▸ **To do**
Word for word, transcribe the data below from the line with "软件开发 (855, 899)" to the line with "用户 (736, 331)", keeping both of those lines.

▸ **Records provided**

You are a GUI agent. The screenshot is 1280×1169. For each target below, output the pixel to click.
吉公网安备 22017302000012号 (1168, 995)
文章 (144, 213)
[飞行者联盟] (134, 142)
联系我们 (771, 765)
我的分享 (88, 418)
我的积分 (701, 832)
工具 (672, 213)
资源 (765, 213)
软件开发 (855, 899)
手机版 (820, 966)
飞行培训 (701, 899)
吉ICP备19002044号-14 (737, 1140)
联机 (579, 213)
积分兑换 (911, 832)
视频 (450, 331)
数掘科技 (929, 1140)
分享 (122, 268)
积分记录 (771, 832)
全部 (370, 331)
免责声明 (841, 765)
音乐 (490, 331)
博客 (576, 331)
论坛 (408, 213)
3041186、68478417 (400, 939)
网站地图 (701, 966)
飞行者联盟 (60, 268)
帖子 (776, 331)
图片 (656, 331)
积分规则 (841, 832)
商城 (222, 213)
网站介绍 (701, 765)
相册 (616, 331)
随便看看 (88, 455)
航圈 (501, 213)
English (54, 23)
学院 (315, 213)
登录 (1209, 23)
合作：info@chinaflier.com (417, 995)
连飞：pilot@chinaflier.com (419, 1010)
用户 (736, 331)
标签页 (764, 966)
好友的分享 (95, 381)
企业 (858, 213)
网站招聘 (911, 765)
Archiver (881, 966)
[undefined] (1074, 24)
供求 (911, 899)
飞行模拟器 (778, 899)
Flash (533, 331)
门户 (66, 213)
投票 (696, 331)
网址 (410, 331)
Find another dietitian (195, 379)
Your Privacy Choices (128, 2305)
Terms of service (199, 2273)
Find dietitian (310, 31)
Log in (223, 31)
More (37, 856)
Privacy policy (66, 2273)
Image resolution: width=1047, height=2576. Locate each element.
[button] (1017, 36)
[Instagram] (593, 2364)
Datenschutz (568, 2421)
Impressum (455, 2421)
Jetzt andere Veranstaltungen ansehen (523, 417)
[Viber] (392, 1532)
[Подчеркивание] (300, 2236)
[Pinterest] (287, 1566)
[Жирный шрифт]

▸ **Answer box**
软件开发 (855, 899)
手机版 (820, 966)
飞行培训 (701, 899)
吉ICP备19002044号-14 (737, 1140)
联机 (579, 213)
积分兑换 (911, 832)
视频 (450, 331)
数掘科技 (929, 1140)
分享 (122, 268)
积分记录 (771, 832)
全部 (370, 331)
免责声明 (841, 765)
音乐 (490, 331)
博客 (576, 331)
论坛 (408, 213)
3041186、68478417 (400, 939)
网站地图 (701, 966)
飞行者联盟 (60, 268)
帖子 (776, 331)
图片 (656, 331)
积分规则 (841, 832)
商城 (222, 213)
网站介绍 (701, 765)
相册 (616, 331)
随便看看 (88, 455)
航圈 (501, 213)
English (54, 23)
学院 (315, 213)
登录 (1209, 23)
合作：info@chinaflier.com (417, 995)
连飞：pilot@chinaflier.com (419, 1010)
用户 (736, 331)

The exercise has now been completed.